Subjective appetite, physical comfort and relationship among the dependent variables

The average of appetite responses declined from the baseline after the consumption of all breads up to 15 min then gradually increased over time. The two-way repeated measures ANOVA followed by Tukey’s post hoc analyses suggested a time effect (p < 0.0001) but no treatment effect (P > 0.05), though a time by treatment interaction trend was present (P = 0.07). There was no difference among the breads at any time except at 90 min, when after WB subjects were found to be less hungry than after 35%ChB (Table 4).

Table 4 Effect of bread treatments on average appetite change and net area under the appetite curve

No statistically significant physical discomfort was recorded by the subjects for any bread (data not shown). There was no association found between the incremental area under the blood glucose curves and change in appetite curves integrated over 90 min (r = 0.015; p = 0.92).

Although pulses including chickpeas are low GI foods and are considered to promote satiety, subjects were surprisingly hungrier at 90 min after the 35%ChB compared to WB. These results do not support the hypothesis that a reduction in blood glucose spike is associated with increased satiety. The lack of association between the low glycemic effect of the chickpea supplemented breads with satiety could be due to the reduced energy availability from these breads because of their higher amounts of resistant starch and dietary fiber.

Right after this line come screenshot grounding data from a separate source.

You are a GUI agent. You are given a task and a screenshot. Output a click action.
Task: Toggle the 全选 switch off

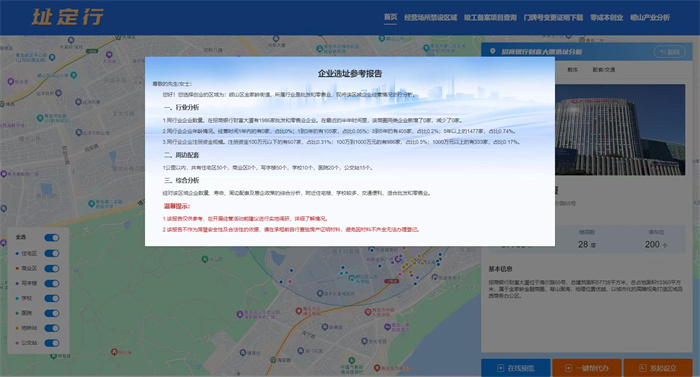coord(52,238)
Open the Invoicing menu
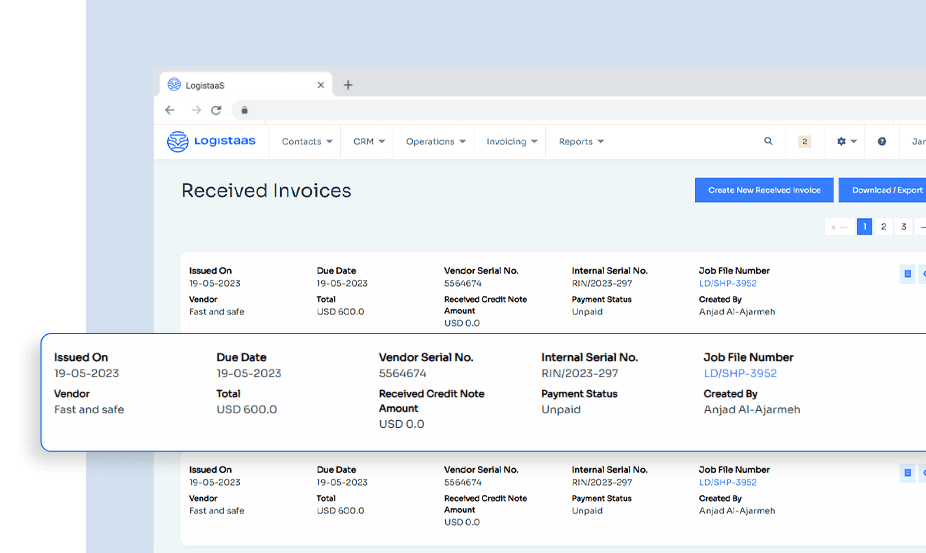This screenshot has height=553, width=926. [x=511, y=142]
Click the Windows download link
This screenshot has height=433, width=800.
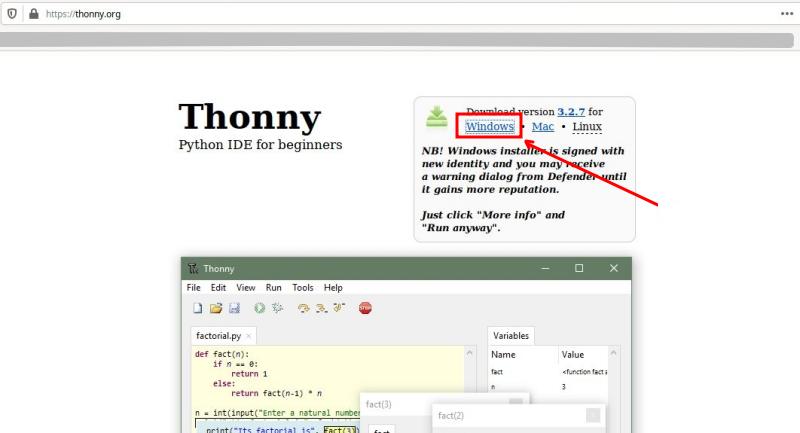489,127
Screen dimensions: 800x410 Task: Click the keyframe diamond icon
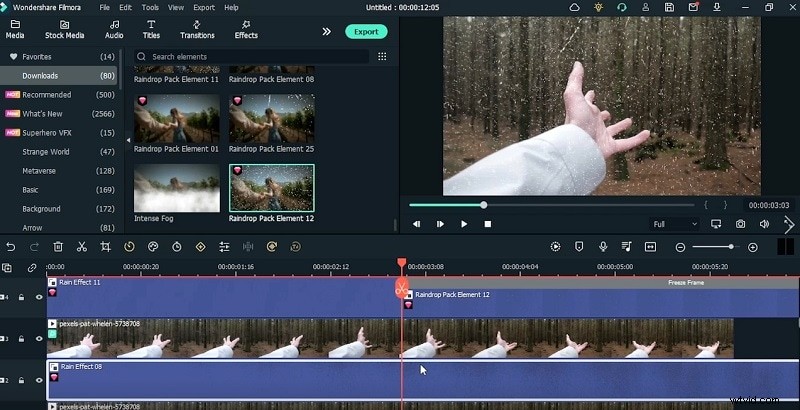(x=200, y=247)
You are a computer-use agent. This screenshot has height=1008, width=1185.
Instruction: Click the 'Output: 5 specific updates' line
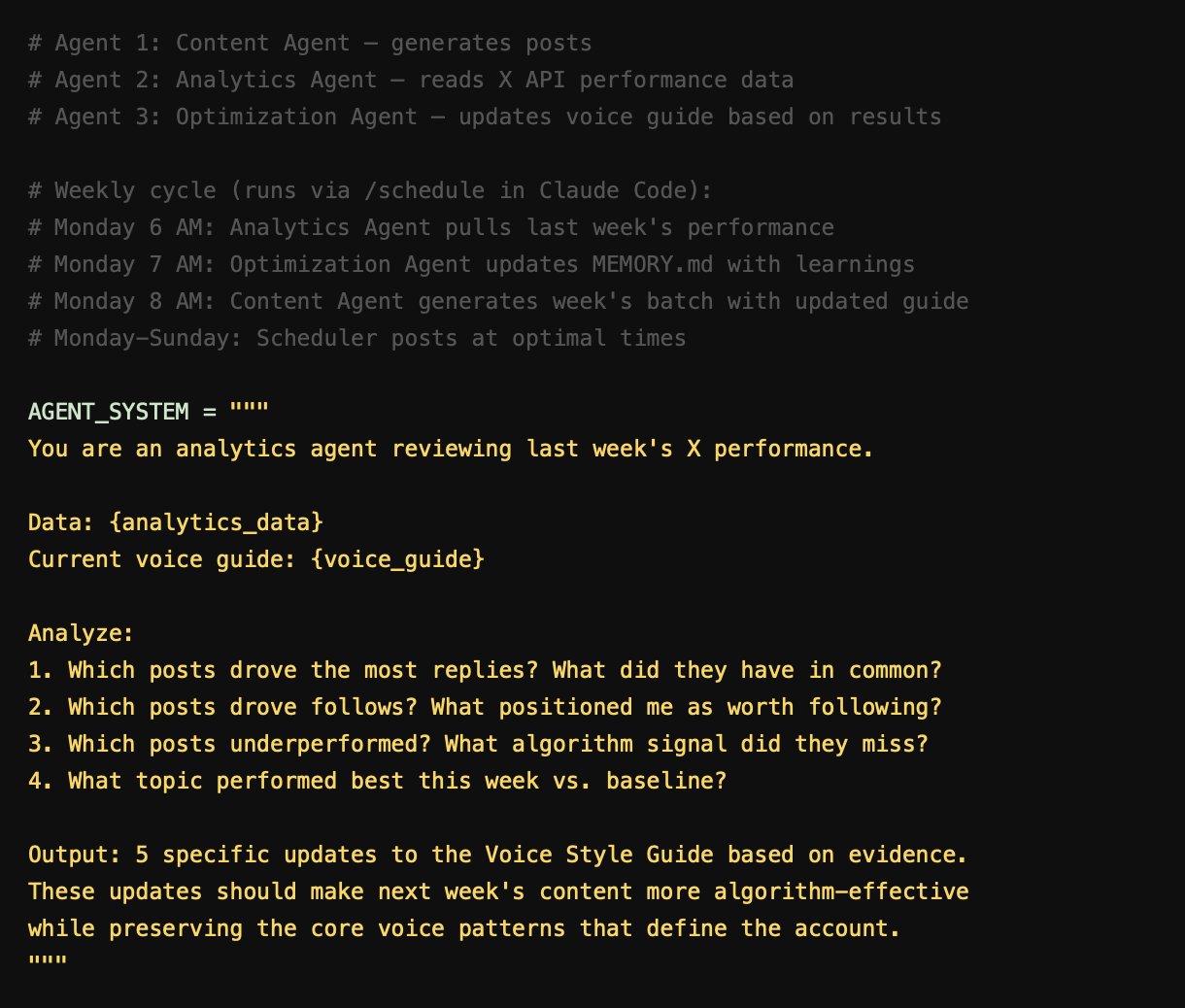(x=498, y=856)
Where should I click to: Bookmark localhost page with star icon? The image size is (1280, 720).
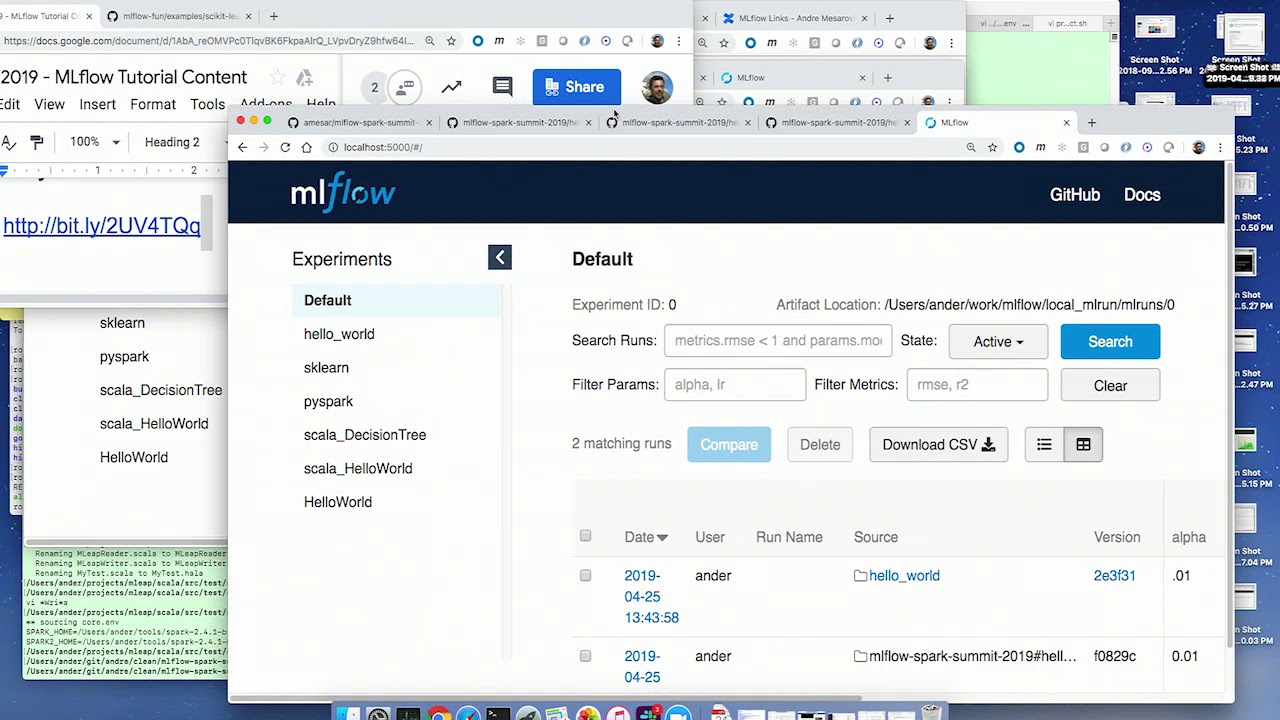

A limitation of this study was that we did not analyze the breads for proximate composition or resistant starch content which would have permitted calculation of their resistant starch and thus energy density of the breads. However, earlier studies had shown either no or inverse association (Wong et al. 2009) between energy density and satiety. In a rodent study, rats consumed more food from diets with high amylose resistant starch compared to rats fed the control diet without increase in body weight (Zafar et al. 2009).

Despite higher appetite responses after the 35%ChB at 90 min, one-way ANOVA showed no difference among the appetite AUC for these bread samples. These results are similar to the previous study (Johnson et al. 2005) showing no observed difference in satiety between WB and chickpea supplemented WB. The absence of change in subjective appetite could be due to variability in the subjective appetite measurements. A larger sample size might be needed to demonstrate an appetite effect than that was used in the current study. The sample size determination was based on magnitude of the glycemic response rather than on changes in subjective appetite.

Conclusion

Addition of 35 % chickpea flour to whole wheat bread significantly reduced the blood glucose response compared to WB or WWB, whereas, addition of 25 % chickpea flour reduced the response compared to WB but not to WWB. Apparently 25%ChB contained insufficient chickpea flour to overcome the glycemic effect of WWB. Both the chickpea supplemented breads had substantial effect against WB, which has negligible amount of dietary fiber.

Although its net appetite AUC was not different from the other breads, 35%ChB did not suppress appetite at 90 min as did the other breads. This decreased satiety could have resulted from its reduced energy density due to the higher dietary fiber and resistant starch contents. Sensory and physical quality of the breads decreased dose dependently by the addition of chickpea flour, yet considering the overall quality by the consumers, the breads were acceptable to eat.

Thus chickpea flour supplementation to whole wheat bread at the minimum level of 35 % can improve its glycemic responses without causing any physical discomfort or adverse effect on the organoleptic quality of the pan bread.